Pakistan: victim of forced conversion to Islam might testify in court—a first
A HISTORIC DEVELOPMENT may be about to happen in the case of Huma Younus, a Catholic girl who was abducted and forcibly converted to Islam last October. Tabassum Yousaf, the lawyer representing the 14-year-old Catholic girl, told Aid to the Church in Need (ACN) that the two judges of the High Court of Sindh province have instructed the police officer in charge of the investigation to present Huma in court at a hearing scheduled for Feb. 3rd, 2020.
It would be the first time ever that a victim of forced conversion is permitted to testify in court. Her appearance in court would powerfully recall the plight of many Christian girls who suffered the same fate, but never had their day in court. Huma’s case has already produced two important firsts: it is the first case of forced conversion and forced marriage ever to come before a Pakistani High Court; and it is the first time that the Child Marriage Restraint Act has been cited in court. This is a law banning marriage with minors, which was introduced in 2014 in Sindh province but has so far never been applied. “Until now no family has ever succeeded in seeking justice, because the Christians are poor and poorly educated and cannot afford to pay for legal assistance,” said Yousaf explained.

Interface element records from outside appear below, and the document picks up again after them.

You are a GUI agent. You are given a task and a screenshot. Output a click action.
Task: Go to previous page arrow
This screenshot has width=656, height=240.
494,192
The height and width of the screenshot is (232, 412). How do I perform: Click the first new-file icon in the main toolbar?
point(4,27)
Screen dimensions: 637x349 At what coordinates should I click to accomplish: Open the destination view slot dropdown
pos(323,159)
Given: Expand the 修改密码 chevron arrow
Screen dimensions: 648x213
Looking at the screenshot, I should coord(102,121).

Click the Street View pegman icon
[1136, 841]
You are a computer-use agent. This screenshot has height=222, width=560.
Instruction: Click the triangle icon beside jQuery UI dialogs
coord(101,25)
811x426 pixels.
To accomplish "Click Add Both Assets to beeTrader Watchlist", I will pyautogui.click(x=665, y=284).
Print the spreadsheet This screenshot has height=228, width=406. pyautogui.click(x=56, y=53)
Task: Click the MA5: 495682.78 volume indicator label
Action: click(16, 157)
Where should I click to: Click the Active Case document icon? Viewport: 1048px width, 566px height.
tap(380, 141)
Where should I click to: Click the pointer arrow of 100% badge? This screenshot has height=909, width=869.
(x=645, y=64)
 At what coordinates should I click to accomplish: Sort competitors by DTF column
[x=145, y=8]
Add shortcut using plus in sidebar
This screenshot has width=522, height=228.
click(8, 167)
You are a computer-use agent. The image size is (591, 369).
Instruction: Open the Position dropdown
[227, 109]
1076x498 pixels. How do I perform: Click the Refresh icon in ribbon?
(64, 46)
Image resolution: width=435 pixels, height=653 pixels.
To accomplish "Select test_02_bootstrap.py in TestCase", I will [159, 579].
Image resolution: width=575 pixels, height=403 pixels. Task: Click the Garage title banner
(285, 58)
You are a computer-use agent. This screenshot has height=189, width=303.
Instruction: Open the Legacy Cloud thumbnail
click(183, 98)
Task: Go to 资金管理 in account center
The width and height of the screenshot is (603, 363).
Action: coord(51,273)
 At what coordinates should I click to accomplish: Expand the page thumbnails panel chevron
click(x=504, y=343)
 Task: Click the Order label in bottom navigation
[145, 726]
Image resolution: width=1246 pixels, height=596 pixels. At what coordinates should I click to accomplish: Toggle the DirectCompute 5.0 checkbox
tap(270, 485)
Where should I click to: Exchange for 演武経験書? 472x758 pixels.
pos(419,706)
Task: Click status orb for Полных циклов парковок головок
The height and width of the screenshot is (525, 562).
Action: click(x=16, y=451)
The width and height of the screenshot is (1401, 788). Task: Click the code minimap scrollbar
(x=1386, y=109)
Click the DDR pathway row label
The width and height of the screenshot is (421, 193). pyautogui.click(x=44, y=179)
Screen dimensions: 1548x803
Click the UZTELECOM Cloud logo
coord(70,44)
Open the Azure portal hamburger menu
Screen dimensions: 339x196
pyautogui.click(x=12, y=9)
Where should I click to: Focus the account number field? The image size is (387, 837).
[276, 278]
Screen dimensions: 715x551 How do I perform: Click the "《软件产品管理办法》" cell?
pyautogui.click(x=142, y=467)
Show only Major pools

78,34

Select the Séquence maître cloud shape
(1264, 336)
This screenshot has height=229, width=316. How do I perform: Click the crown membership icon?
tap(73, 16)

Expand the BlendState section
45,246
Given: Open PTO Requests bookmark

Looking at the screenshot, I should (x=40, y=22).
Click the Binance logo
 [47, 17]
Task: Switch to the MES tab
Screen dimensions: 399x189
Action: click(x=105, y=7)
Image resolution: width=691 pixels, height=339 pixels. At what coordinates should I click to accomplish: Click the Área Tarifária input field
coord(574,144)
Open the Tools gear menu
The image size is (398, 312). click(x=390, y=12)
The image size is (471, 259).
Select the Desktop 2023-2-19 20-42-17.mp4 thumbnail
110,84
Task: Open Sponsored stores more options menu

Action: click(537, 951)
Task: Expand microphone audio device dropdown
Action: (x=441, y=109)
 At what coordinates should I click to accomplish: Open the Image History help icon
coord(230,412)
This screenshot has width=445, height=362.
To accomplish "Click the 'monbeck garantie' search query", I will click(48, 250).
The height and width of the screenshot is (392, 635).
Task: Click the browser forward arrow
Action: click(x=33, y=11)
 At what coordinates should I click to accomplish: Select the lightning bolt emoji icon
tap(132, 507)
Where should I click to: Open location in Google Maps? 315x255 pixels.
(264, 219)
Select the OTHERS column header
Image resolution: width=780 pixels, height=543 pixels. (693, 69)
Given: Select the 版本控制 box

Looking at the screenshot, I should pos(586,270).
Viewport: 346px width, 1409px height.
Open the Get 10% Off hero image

Nonetheless, it will not be easy to return Huma to her parents’ home, not least because of the corruption of the police and their apparent connivance with her abductors. “Just this morning (Jan. 16, 2020) in court,” her lawyer reported, “the officer in charge of the investigation reported that on Jan. 9 Huma had been brought before the court of first instance in order to sign a declaration stating that she was an adult. Neither I nor her parents had been informed, and such procedures may not take place in the absence of both parties. It is clear that the police are helping her abductor.”
Her Muslim abductor, Abdul Jabbar, persists in claiming verbally that Huma is of adult age, but her parents have provide the court with two documents attesting to the fact that she is still a minor—one is a declaration from her school, and the other is her baptismal certificate, issued by the Catholic parish of St. James in Karachi. Both documents state the date of Huma’s birth as May 22, 2005.
Huma’s parents have issued an appeal, via ACN: “We appeal to the international community and to the major international media; we appeal to you to raise your voices in defense of Huma. Our daughter is just 14 years-old. If you had a 14-year-old daughter who was going through all these things, what would you do? How much would you be suffering? Please think of our child as though she were your own daughter. Please help us!”
At the Feb. 3, 2020 hearing before the Sindh High Court in Karachi, Huma did not make an appearance for unknown reasons. The court ruled that, even if Huma were a minor, the marriage to her abductor would still be valid as Sharia (Islamic) holds that a girl of any age is free to marry after she has her first period. Nonetheless, the court asked police to determine Huma’s age through physical examination and there remains slim hope for Huma and her family that the Sindh Child Marriage Restraint Act will be enforced.